Llega suavemente el otoño, con su dulce color de lo vivido, color de próximo pasado, de lo que será ausencia en los árboles, que guardarán como un tesoro su esencia adormecida para volver a vivir.
Huele a rojo y amarillo, a marrón, a castañas, a piñas en la hoguera, a naranjas, granadas y setas, a bufandas y mantitas, a calcetines, a abuelas, a calor, a casa.
Se van los pájaros, vienen otros, se van las hojas, otras nos cubren, como oleadas de vida, ajenas a nuestros pesares.

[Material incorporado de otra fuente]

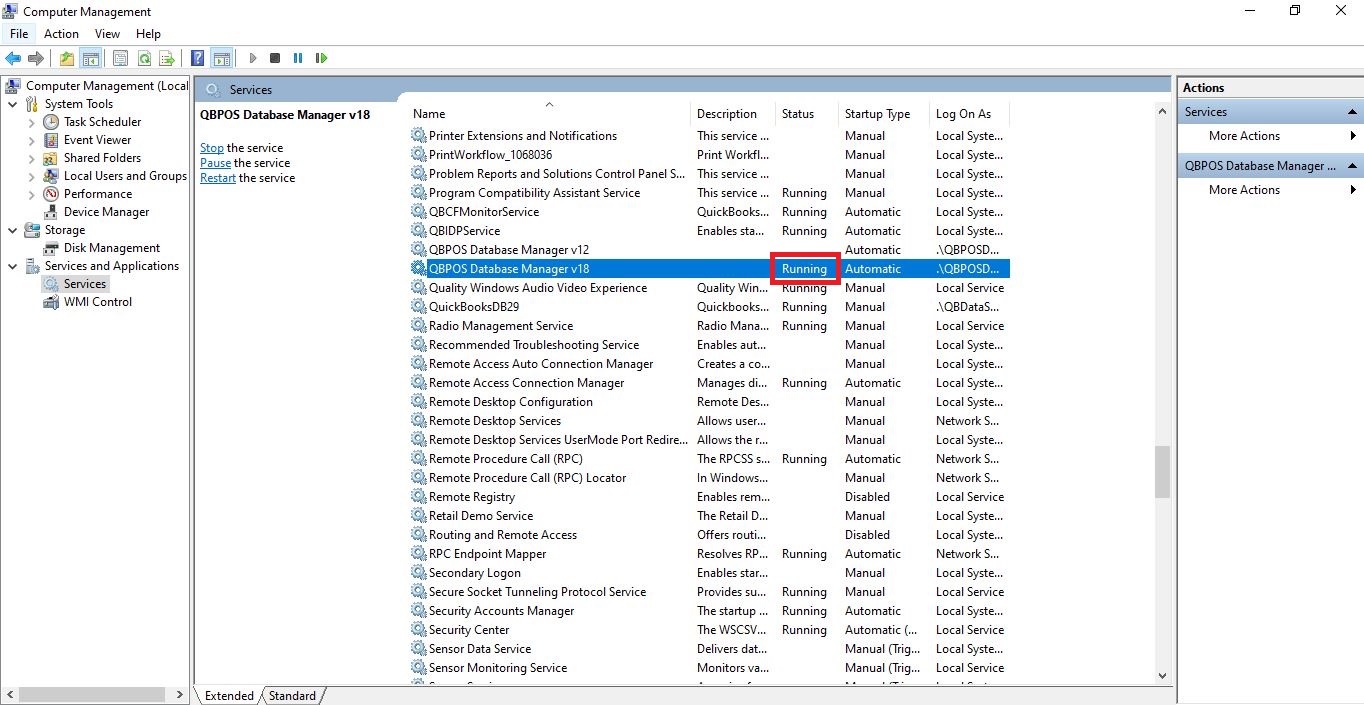Restart the service via toolbar restart icon
The width and height of the screenshot is (1364, 705).
tap(321, 57)
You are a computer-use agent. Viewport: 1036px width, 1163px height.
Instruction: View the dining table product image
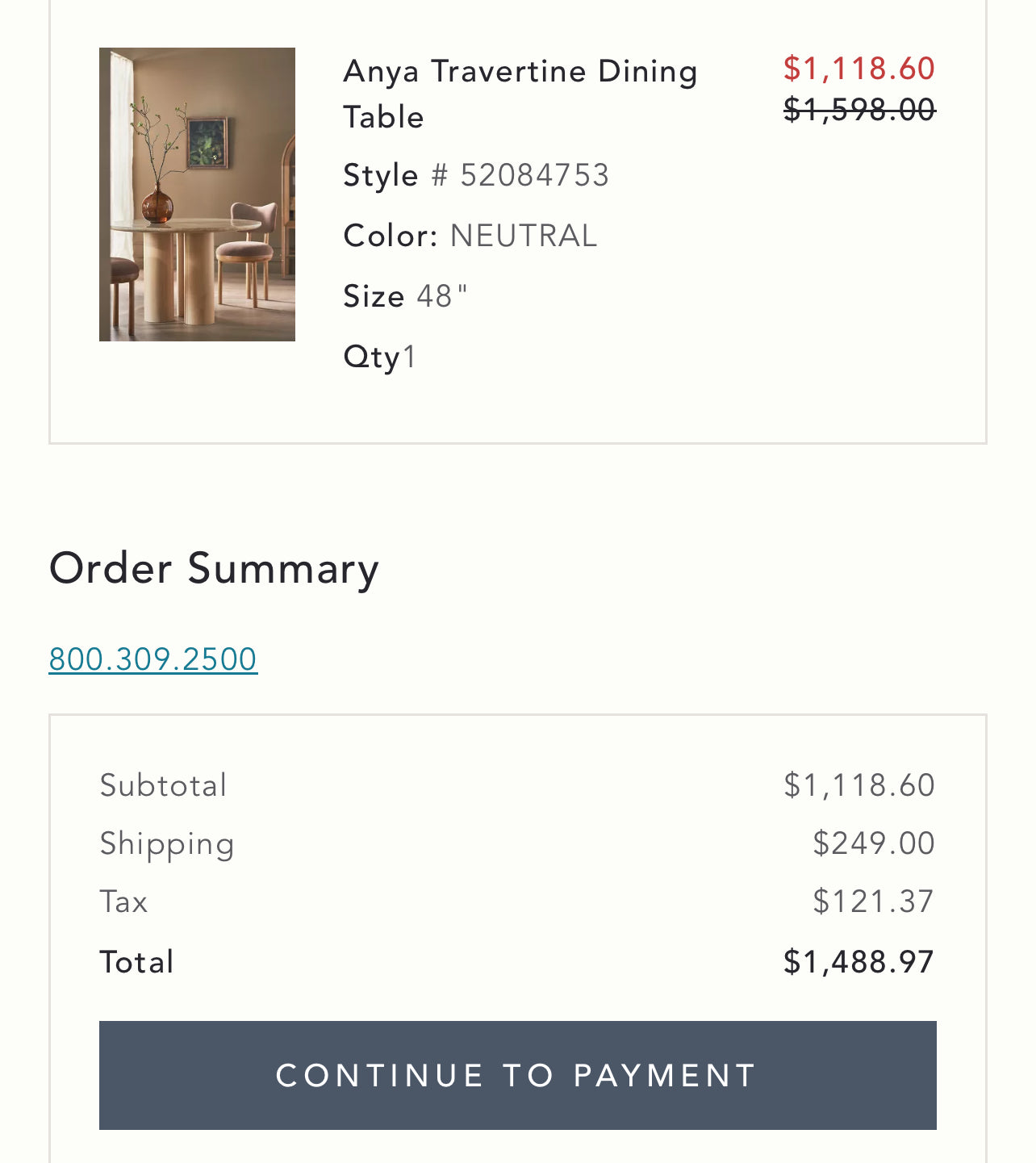pyautogui.click(x=197, y=194)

La naturaleza da lecciones de supervivencia constantemente, y si no nos bajamos del pedestal ni nos quitamos el abrigo de la soberbia, ni aprendemos que formamos parte de ella, que somos uno más, estaremos condenados a repetir errores cíclicamente, también. Solo que llevamos ya demasiadas oportunidades y se agotan los cartuchos de dispararse al pie.
Escribo todo esto porque mi jazmín, poco después de podarlo, ha echado dos brotes, y quiero pensar que es un mensaje, un aviso, un guiño de esperanza, y quiero aprender a ser naturaleza, aprender a adaptarme y sobrevivir como ella, ser brote.